Thursday, April 04, 2013

Obama presses donors to help return Pelosi to Speakership


By Amie Parnes and Justin Sink/The Hill

President Obama returned to the fundraising trail Wednesday night with an eye on winning a House majority next year, telling donors in California it would be a “whole lot easier to govern” if Democrats controlled both chambers of Congress. 
At fundraisers for the Democratic Congressional Campaign Committee (DCCC) in San Francisco, Obama stressed the importance of returning the speakership to Minority Leader Nancy Pelosi (D-Calif.), calling her a "fearless leader" who is “tough as nails.”
Obama said he has been sincere in his recent outreach to “well-meaning” Republicans and saw the potential for cooperation on a slew of issues ranging from the debt to immigration reform to gun control. 

“My intention here is to try to get as much done with the Republican Party over the next two years as I can, because we can’t have perpetual campaigns,” Obama said to about 100 supporters in the home of Kat Taylor and Tom Steyer. 

But the president said his second-term ambitions can’t be fully realized unless Pelosi wins back the Speaker’s gavel in the 2014 mid-term elections and is again “a fully empowered partner" in Washington. 
“I would love nothing better than an effective, loyal opposition that is willing to meet us halfway to move the country forward," he said of Republicans at the home of Ann and Gordon Getty, where the second fundraiser was held.  
"But I would be dishonest if I didn’t say that it would be a whole lot easier to govern if I had Nancy Pelosi as Speaker."
Earlier, Obama said: "I expect that she is going to be once again the Speaker of the House."
That's a line Obama used frequently during campaign fundraisers, but one with more resonancy now as Democrats seek the 17 seats they'd need to retake a majority.
Winning that many seats would be a tough climb, particularly in a mid-term election year. Mid-terms generally see a second term president's party lose seats, though President Clinton bucked that trend in 1998.
If Republicans do control the House after 2014, Obama may fear his days as a lame-duck president will start early. Republicans also hope to take over the Senate, though they would have to win six seats to do so. 
Obama has made no secret of his desire to win back the House next year, which would go a long way toward helping him buttress his legacy. Much of Obama’s agenda is stuck with Republicans in control of the lower chamber.
“We just want to get stuff done,” he said at the Getty home.
The White House is pushing gun control legislation and immigration overhaul, and Obama is also holding conversations with Republicans about a deficit-reduction package.
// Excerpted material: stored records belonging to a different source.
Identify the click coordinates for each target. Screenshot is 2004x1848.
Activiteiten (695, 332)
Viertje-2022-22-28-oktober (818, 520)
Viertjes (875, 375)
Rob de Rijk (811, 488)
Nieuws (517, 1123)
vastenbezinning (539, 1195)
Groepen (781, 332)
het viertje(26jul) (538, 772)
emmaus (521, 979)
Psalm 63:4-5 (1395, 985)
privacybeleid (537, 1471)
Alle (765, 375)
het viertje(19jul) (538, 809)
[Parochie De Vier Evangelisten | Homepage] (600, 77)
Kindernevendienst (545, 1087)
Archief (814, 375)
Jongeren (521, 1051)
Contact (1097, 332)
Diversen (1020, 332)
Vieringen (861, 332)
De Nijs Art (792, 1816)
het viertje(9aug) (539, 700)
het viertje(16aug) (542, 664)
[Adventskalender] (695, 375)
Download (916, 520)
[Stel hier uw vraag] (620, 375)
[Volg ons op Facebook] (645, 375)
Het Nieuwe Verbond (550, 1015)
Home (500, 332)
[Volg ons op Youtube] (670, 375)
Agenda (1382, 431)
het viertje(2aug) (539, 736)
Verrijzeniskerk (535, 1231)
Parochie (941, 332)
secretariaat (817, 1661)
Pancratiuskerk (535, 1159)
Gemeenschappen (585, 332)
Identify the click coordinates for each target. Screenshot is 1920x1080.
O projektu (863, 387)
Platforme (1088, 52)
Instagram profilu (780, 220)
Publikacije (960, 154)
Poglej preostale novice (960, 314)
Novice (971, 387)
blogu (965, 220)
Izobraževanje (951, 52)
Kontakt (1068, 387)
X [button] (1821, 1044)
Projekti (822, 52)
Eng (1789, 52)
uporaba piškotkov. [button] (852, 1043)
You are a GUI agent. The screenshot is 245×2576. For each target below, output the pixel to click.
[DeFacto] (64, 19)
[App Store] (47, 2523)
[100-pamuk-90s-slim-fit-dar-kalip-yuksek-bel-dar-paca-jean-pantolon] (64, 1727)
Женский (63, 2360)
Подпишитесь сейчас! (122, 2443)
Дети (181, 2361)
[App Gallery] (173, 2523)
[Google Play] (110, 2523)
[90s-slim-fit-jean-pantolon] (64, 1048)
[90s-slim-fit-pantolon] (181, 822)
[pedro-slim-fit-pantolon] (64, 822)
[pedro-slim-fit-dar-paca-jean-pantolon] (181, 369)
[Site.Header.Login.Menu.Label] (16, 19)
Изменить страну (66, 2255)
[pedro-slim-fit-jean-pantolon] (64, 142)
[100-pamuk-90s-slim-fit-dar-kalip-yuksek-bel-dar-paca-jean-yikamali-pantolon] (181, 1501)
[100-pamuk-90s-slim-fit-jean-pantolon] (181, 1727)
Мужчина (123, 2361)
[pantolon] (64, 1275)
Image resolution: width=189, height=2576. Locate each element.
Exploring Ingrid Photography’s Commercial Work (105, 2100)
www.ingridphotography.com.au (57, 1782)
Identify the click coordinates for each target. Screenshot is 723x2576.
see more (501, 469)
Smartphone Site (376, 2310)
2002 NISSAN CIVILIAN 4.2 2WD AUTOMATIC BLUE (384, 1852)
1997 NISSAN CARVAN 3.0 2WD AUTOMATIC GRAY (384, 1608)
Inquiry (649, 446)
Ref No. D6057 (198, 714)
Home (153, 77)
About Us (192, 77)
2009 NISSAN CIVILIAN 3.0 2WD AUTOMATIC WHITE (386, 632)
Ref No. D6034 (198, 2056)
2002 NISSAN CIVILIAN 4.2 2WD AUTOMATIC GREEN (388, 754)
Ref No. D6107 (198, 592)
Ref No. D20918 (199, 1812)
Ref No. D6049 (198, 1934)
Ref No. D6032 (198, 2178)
The debt ceiling will need to be hiked later this summer, an event that could serve as a vehicle for wider legislation on taxes and entitlements. 
Obama and congressional Republicans remain far apart on guns, entitlements, taxes and other issues, though immigration has emerged as an area where both sides have incentives to get something done.
Obama said he was hopeful about the chances of passing immigration reform in the coming months — even as he needled Republicans for not embracing the Hispanic community during the 2012 election.
“It’s interesting how clarifying to the mind Democrats getting 70 percent of the Latino vote was in suggesting that maybe we needed to finally fix a broken immigration system,” he said in his first fundraiser. 
Wednesday's events marked Obama’s first return to the circuit since Oct. 11, and they followed a successful campaign that raised $1.1 billion for his reelection.
Both of Wednesday’s fundraisers were in San Francisco’s ritzy Pacific Heights neighborhood. Tickets cost between $5,000 and $32,400.
On Thursday, Obama will hold two more events to benefit the Democratic National Committee. Thirty people will pay $32,400 a piece to have brunch with the president, and tickets for a lunch late in the afternoon range between $1,000 and $20,000.
It’s unclear how much Obama will raise with the four events, though one Democratic official said Wednesday’s dinner — an annual gathering for Pelosi — raised $1.7 million alone in 2012. 
Both Pelosi and Rep. Steve Israel (D-N.Y.), chairman of the Democratic Congressional Campaign Committee, attended Wednesday's events. 
Israel described House Republicans to donors as full of "obstruction, chaos, inflexibility and intolerance,” according to a pool report. He said the DCCC  is looking to recruit “solutionists” for 2014, an election he predicted would be “a referendum on the House Republicans' extremism, obstruction and chaos."
Pelosi took her own shots at the GOP, telling donors at the Getty residence Obama had reached out to Republicans with “endless courtesy” that had not been reciprocated.
“He just has a group of people there who do not share that commitment to civility,” Pelosi said. “If we can just change the minds of the Republicans as the Hispanics [sic] seemed to do on the immigration bill, that would be a good thing, too.”
The president promised to do eight fundraisers for House Democrats when he attended their retreat in February, and he spoke about fundraising for them on election night with Israel, the head of the House Democrats campaign arm, and Pelosi.
Obama told the pair, “I’m in in 2014.”
“We couldn’t ask for anything more,” Israel said at the time, before quickly adding: “But we will.”
During Obama's first fundraiser on Wednesday, he mentioned other priorities, including college affordability and climate change. 
“The thing that I’m going to have to try to work to persuade the American people a little more convincingly on is this notion that there’s a contradiction between our economy and our environment is just a false choice,” Obama said. 
Steyer, a hedge fund billionaire, is pledging to spend as much of his fortune as necessary to make climate change “the defining issue of our generation.”
Obama was confronted with concerns about the proposed Keystone XL pipeline later at the Getty home, where about 100 protesters carried signs objecting to the proposed Canada-to-Texas oil sands project. 
Inside, Obama avoided direct mention of the pipeline — now under review at the State Department — but touted his efforts to reduce carbon emissions and to promote clean energy.
The fundraisers have drawn fire from Republicans, who have suggested Obama is more focused on next year’s election than governing.
On Wednesday, GOP Chairman Reince Priebus blasted the fundraisers as “hypocrisy at its finest,” noting that the president had campaigned on raising taxes on the wealthy donors likely to attend the events.
“On the campaign trail Obama’s favorite applause line was attacking the very people he’s now begging for campaign cash,” Priebus said. “Hypocrisy at its finest. Barack Obama has his priorities completely backward — prioritizing billionaires over the taxpayers who demand and deserve a budget and canceling White House tours while he spends $180,000 an hour flying Air Force One to fundraise on Billionaires Row.”